Re: Mahout Clustering Help Please

Posted by Pat Ferrel <pa...@occamsmachete.com>.

You have a lot of problems to solve here.

1) can you find the price? Is it in text or in structured data? If text you have an NLP problem. You can use regex for price.
2) how do you associate a price with the object, there may be several money amounts in the ad. Some do this with proximity so how many chanracters away from the item id is the price.
3) can you find the item id? Some say iphone, some iPhone, some "iPhone 6 plus", and it gets worse for things with lots of numbers and modifiers in the name like "super whiz bang deLux 5G XLS” The right level of de-duplication vs fragmentation is a deep and hard problem.

How much is an NLP problem and what structure does the data have?
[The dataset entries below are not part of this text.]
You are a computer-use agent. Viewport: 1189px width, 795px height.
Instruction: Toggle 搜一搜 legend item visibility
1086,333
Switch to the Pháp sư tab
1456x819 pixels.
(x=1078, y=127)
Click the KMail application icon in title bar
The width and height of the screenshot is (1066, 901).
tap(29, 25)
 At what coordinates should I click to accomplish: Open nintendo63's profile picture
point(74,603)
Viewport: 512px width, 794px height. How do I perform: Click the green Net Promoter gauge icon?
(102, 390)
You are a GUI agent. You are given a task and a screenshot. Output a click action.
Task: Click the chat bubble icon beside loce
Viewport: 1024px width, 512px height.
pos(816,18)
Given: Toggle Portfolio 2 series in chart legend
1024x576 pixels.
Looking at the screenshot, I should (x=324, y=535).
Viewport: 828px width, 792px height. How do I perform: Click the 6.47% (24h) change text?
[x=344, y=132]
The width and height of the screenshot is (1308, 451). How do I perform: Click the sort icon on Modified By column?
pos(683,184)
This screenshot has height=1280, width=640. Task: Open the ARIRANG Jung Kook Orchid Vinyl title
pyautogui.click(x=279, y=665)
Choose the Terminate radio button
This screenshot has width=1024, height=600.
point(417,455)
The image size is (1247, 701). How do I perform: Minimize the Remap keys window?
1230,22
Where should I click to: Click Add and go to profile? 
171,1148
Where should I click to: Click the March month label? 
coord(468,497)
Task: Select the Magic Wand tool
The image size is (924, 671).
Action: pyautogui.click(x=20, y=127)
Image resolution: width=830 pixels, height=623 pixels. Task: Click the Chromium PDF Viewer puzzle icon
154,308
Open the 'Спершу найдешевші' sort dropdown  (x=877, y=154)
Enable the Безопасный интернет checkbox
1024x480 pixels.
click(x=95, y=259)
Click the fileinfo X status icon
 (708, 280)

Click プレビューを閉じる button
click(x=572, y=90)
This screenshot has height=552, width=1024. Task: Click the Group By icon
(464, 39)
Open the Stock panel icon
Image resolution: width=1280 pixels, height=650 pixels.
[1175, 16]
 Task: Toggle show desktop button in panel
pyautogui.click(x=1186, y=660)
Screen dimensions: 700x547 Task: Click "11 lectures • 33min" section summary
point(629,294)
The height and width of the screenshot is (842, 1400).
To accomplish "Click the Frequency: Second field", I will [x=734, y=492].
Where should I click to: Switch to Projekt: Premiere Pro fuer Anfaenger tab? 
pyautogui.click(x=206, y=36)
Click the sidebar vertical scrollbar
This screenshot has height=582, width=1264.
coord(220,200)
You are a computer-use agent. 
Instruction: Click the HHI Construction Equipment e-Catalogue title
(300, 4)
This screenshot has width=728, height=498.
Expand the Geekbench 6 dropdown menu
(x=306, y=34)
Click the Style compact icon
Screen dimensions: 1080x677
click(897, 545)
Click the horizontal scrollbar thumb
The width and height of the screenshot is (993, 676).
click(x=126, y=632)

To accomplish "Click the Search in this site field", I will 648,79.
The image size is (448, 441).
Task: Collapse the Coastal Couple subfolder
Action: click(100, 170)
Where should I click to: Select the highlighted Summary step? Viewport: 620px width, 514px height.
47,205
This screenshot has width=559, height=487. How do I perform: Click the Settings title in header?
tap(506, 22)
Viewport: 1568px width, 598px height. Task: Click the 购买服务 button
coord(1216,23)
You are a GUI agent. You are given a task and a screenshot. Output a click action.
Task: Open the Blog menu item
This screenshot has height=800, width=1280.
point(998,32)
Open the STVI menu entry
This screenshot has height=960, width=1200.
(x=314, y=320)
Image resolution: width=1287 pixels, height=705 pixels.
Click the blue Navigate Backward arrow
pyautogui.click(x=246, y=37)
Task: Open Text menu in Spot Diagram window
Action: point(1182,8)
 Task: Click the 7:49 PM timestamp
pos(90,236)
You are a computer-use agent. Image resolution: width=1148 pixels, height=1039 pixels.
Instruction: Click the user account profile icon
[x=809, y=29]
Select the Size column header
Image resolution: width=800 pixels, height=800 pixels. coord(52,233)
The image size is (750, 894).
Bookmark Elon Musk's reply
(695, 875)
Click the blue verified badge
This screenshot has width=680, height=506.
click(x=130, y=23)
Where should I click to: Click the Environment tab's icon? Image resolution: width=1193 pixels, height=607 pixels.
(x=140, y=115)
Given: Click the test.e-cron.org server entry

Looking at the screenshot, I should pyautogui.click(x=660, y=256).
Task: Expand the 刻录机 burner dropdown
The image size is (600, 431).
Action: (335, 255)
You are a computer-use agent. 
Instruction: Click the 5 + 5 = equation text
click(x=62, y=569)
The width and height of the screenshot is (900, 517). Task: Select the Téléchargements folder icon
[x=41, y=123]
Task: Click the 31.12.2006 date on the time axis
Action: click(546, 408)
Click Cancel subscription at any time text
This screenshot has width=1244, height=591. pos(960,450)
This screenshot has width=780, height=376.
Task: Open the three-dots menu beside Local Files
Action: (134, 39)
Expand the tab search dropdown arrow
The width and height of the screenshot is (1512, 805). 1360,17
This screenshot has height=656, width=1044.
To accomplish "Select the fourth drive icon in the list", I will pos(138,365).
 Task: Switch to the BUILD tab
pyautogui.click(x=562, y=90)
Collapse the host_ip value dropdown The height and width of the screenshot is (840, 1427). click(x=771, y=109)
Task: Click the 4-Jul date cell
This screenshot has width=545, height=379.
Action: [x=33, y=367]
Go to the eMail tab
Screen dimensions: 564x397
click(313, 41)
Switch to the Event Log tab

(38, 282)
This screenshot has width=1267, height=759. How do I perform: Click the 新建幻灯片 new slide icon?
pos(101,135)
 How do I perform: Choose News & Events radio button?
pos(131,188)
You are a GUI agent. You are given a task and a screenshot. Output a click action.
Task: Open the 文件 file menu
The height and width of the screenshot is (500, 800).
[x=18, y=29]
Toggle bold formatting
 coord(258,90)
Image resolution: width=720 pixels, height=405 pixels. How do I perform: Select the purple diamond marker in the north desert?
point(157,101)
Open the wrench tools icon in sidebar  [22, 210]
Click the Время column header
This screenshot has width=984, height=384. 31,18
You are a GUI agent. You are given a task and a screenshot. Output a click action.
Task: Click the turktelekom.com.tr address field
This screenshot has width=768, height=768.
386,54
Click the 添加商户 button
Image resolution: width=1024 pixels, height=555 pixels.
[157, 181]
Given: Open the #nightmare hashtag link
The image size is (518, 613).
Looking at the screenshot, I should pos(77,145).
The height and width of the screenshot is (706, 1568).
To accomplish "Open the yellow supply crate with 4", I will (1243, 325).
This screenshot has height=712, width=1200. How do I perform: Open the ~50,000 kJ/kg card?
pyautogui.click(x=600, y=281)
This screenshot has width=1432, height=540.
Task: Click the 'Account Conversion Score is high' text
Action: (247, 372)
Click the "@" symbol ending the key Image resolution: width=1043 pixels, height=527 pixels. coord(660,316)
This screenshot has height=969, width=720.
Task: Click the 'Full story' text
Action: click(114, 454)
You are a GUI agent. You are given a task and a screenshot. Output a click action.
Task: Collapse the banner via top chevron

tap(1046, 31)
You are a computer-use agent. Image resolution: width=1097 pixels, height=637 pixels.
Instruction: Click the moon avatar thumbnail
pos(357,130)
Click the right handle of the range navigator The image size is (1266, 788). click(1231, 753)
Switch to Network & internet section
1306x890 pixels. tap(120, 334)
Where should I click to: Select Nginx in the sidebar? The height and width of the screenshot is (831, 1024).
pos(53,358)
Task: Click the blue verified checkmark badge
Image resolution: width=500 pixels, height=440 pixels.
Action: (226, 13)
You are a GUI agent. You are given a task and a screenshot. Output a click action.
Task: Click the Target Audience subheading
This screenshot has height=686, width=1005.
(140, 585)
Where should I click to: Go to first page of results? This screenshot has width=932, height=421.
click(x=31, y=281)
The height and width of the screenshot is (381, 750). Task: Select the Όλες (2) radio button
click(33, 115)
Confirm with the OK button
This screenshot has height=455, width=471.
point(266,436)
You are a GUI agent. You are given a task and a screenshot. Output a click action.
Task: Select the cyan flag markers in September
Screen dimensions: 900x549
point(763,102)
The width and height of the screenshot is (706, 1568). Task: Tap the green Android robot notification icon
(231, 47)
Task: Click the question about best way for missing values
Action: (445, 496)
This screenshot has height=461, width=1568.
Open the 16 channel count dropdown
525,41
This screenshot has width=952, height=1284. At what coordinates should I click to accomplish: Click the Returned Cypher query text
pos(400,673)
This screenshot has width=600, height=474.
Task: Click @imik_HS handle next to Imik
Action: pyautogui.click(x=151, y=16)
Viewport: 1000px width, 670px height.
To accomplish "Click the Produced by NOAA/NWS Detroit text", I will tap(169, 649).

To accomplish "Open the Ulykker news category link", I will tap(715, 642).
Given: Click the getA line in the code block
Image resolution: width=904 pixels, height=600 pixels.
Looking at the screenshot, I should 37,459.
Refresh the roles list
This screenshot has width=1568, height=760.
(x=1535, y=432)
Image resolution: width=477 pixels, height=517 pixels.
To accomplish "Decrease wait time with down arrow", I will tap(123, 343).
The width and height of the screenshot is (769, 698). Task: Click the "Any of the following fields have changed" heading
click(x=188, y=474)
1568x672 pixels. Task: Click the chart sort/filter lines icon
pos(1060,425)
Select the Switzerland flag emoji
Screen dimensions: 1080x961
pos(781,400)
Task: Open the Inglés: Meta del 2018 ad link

Unless I misunderstand your problem, extracting the data will be the hardest part and not something Mahout can help with.

On Aug 12, 2015, at 5:49 AM, David Kaplan <da...@gmail.com> wrote:

Hi all,
Hope someone can please point me in the right direction,
Very new to mahout..
Here's my scenario:

I have written a system that collects Classifieds items from multiple
websites - phones,cars,antiques and many more using scrapy, all the items
are then ingested into Solr - +- 3 million entries.
This is then the backend for my search engine

I want to be able to extract meaningful information to accurately
calculate realistic price average etc. I need guidance/perhaps examples in
accurate outlier detection, categorization etc extreme beginner in machine
learning so need to know if that's what I should be using

Part of my challenge is the broad range of items/categories, different
levels of skewed data etc. e.g. finding outliers with "iphone" results when
many of those are cheap iphone accessories.

Basically it seems i need to cluster/classify but not sure exactly how to
go about it, because i do already have the categories for 500K of the
entries, example category "Cell Phones & Accessories - Accessories"

And then actually connecting Mahout to Solr...

Many thanks!
David